What you are asked to do: Can you retype the part of the artist interview from "I wanted to draw" up to and including "the 'baked-earth' like skin.", keeping every word and mark the same?

Passage shown:
_ _ _

Posted on April 4, 2017

We interview one of the UK's most saught after artists Louise McNaught who is having a Curious Duke debut show this week!

 

 

 

Your new show is called ‘Edge of existence’ and the animals portrayed are a mixture of mythical and endangered species- what inspired this theme?

                                                                                                 

It was an extension of my previous solo show called 'Survival' where I started to look at endangered species and was so shocked by how many there were I soon realised it's more likely to become a body or work that spans several years rather than one solo show. Some of the pieces in this show and from 'Survival' will also be in a book I am creating with Templar Publishing due for release worldwide in 2018 which all about my artwork based on vulnerable, threatened, and critically endangered species. Its working title is currently 'Survival'. This current show 'Edge of Existence' features some lesser-known endangered species like the beautiful Secretary Bird and the Scalloped Hammerhead Shark, as well as some of the more well-known endangered animals. I also included a Unicorn in this show as it makes a statement that some of these animals will basically become like Unicorns - just existing in our minds but no longer in reality...

 

 

What do you want people to take away from your solo show?

 

I wanted to draw attention to the whole spectrum of endangered animals so there are tiny endangered butterflies like the stunning British Blue Butterfly right up to the Black Rhino, which are enormous! I wanted to show how beautiful each animal is, for example I have focused on just the wings of the White Admiral Butterfly and blown them up very big so people can see their iridescence in detail, and the Black Rhino has been depicted in intense detail in a large scale of the face so the viewer can see the 'baked-earth' like skin.

_ _ _

Given data:

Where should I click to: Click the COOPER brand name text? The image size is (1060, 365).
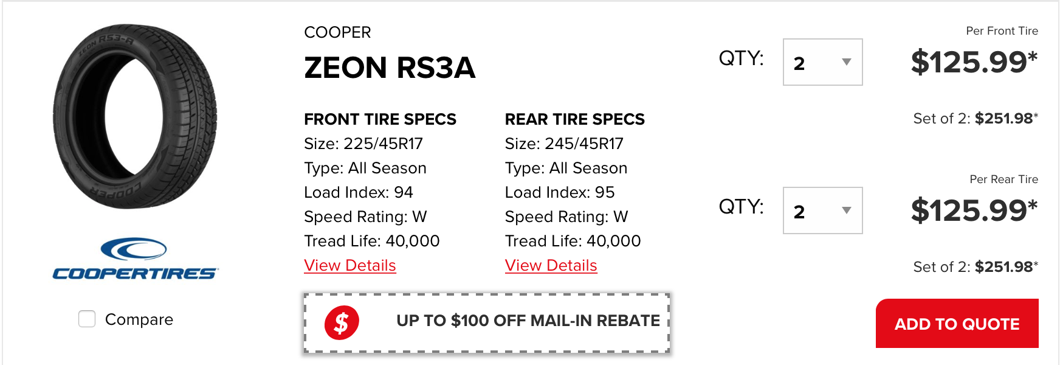click(337, 32)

_ _ _

Response:
I wanted to draw attention to the whole spectrum of endangered animals so there are tiny endangered butterflies like the stunning British Blue Butterfly right up to the Black Rhino, which are enormous! I wanted to show how beautiful each animal is, for example I have focused on just the wings of the White Admiral Butterfly and blown them up very big so people can see their iridescence in detail, and the Black Rhino has been depicted in intense detail in a large scale of the face so the viewer can see the 'baked-earth' like skin.